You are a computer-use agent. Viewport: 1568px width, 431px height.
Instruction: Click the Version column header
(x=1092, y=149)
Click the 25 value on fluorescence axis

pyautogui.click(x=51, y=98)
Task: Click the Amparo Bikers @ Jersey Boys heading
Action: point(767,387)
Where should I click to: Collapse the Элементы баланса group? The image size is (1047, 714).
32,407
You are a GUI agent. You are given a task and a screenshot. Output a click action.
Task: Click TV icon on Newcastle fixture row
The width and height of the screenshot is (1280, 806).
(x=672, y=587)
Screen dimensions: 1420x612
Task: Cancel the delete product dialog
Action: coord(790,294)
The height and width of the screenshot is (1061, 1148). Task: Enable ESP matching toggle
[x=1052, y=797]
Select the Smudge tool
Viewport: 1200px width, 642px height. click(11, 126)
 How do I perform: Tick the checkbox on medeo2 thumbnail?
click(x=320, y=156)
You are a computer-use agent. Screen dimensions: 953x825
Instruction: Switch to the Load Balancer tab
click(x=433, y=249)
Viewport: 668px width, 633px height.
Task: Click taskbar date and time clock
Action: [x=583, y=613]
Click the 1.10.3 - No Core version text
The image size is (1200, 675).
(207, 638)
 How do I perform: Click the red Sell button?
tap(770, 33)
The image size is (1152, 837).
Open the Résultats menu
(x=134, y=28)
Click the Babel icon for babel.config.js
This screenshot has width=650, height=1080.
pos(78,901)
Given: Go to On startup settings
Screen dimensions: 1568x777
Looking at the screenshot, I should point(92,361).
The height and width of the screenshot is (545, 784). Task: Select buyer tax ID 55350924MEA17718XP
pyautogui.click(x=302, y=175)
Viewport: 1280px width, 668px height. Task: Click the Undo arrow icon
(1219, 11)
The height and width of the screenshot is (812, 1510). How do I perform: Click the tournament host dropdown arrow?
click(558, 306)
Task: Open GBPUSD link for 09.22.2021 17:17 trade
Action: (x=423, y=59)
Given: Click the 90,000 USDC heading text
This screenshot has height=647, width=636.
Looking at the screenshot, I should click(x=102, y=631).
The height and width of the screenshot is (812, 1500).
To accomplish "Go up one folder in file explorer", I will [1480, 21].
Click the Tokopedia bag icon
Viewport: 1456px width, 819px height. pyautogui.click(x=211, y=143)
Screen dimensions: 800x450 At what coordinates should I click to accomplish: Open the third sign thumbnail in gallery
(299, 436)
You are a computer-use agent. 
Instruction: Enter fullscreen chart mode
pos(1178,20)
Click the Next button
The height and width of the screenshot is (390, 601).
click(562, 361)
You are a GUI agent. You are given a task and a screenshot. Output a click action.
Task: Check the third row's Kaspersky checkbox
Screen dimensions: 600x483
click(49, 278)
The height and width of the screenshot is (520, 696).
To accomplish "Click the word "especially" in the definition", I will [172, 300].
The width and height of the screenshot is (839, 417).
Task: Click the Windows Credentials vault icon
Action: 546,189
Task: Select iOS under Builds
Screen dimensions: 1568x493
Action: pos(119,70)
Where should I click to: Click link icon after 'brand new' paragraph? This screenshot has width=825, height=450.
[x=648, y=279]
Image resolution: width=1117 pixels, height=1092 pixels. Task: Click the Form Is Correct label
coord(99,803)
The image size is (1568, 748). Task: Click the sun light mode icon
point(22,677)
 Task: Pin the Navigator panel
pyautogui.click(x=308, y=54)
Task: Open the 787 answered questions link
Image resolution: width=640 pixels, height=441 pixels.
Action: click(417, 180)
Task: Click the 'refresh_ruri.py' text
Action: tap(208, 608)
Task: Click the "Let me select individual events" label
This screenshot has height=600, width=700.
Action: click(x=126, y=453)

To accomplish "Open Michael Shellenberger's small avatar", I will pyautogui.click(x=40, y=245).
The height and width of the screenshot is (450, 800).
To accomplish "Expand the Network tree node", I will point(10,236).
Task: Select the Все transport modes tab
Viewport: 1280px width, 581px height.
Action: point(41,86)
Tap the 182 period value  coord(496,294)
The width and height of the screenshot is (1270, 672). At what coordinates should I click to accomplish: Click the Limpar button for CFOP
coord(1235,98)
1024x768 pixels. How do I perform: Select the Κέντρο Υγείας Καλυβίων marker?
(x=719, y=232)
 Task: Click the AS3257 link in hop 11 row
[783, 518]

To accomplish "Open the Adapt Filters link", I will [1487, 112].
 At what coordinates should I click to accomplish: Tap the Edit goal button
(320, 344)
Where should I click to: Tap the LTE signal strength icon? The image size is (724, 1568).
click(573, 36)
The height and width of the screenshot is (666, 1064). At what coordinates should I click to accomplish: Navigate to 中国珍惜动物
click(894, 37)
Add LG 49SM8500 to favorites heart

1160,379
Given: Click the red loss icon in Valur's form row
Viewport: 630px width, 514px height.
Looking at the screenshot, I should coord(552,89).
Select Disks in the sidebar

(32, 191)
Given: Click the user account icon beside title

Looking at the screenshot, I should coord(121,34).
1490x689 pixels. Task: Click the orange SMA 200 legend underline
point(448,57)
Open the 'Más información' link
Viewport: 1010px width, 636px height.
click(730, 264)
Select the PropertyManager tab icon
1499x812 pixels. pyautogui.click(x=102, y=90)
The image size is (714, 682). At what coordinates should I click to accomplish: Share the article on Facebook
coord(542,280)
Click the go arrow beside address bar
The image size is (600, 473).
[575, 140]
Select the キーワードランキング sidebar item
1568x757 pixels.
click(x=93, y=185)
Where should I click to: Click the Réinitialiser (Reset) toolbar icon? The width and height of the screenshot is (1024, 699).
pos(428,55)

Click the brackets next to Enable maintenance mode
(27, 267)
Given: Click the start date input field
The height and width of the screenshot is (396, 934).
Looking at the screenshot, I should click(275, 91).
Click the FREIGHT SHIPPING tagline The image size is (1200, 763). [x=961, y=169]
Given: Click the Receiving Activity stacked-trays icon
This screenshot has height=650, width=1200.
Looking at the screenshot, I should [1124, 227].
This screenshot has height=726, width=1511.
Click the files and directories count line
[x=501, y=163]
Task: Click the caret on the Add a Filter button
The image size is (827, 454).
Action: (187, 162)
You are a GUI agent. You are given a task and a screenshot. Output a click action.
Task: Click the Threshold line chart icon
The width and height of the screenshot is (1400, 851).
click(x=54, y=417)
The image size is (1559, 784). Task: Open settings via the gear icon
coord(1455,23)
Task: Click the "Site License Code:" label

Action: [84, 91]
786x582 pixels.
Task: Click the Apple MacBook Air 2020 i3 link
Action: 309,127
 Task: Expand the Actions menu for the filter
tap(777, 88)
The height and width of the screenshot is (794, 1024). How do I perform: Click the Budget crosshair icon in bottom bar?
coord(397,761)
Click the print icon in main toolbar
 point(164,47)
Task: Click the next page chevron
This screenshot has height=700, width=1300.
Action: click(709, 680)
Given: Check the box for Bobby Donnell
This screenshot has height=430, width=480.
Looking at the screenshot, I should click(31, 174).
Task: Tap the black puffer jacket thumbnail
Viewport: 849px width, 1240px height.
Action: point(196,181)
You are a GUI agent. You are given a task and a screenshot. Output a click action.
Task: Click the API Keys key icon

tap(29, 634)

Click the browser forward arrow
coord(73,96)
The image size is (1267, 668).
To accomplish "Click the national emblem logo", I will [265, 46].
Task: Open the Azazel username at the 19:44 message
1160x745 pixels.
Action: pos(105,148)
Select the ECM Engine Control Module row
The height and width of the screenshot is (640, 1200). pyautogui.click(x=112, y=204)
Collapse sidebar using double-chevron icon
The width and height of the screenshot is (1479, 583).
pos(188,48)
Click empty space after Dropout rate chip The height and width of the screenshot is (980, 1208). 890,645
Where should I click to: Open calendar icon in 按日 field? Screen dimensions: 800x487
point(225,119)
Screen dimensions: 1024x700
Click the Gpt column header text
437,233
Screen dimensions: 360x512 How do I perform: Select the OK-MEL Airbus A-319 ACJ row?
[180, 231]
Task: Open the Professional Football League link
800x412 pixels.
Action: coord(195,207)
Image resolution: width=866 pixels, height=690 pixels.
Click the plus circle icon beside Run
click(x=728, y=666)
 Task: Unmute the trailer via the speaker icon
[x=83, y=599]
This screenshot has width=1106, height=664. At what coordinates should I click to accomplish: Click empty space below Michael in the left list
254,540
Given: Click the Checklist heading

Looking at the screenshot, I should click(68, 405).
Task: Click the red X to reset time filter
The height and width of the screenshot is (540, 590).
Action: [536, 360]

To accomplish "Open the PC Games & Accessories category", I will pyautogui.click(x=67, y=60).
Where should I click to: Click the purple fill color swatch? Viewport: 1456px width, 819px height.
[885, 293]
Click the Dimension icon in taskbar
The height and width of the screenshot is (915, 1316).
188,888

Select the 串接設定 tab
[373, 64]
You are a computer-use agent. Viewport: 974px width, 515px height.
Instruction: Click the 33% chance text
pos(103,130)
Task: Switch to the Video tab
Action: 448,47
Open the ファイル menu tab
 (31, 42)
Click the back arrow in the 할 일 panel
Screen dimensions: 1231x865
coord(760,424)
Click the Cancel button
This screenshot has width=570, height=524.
□ □ □ □ □ □ □
What are the exact lines from the beginning of the material through the line containing "The image size is (1152, 837)."? Write out those lines alone.

Finished task:
You are a computer-use agent. Viewport: 1568px width, 431px height.
Instruction: Click the Version column header
(x=1092, y=149)
Click the 25 value on fluorescence axis

pyautogui.click(x=51, y=98)
Task: Click the Amparo Bikers @ Jersey Boys heading
Action: point(767,387)
Where should I click to: Collapse the Элементы баланса group? The image size is (1047, 714).
32,407
You are a GUI agent. You are given a task and a screenshot. Output a click action.
Task: Click TV icon on Newcastle fixture row
The width and height of the screenshot is (1280, 806).
(x=672, y=587)
Screen dimensions: 1420x612
Task: Cancel the delete product dialog
Action: coord(790,294)
The height and width of the screenshot is (1061, 1148). Task: Enable ESP matching toggle
[x=1052, y=797]
Select the Smudge tool
Viewport: 1200px width, 642px height. click(11, 126)
 How do I perform: Tick the checkbox on medeo2 thumbnail?
click(x=320, y=156)
You are a computer-use agent. Screen dimensions: 953x825
Instruction: Switch to the Load Balancer tab
click(x=433, y=249)
Viewport: 668px width, 633px height.
Task: Click taskbar date and time clock
Action: [x=583, y=613]
Click the 1.10.3 - No Core version text
The image size is (1200, 675).
(207, 638)
 How do I perform: Click the red Sell button?
tap(770, 33)
The image size is (1152, 837).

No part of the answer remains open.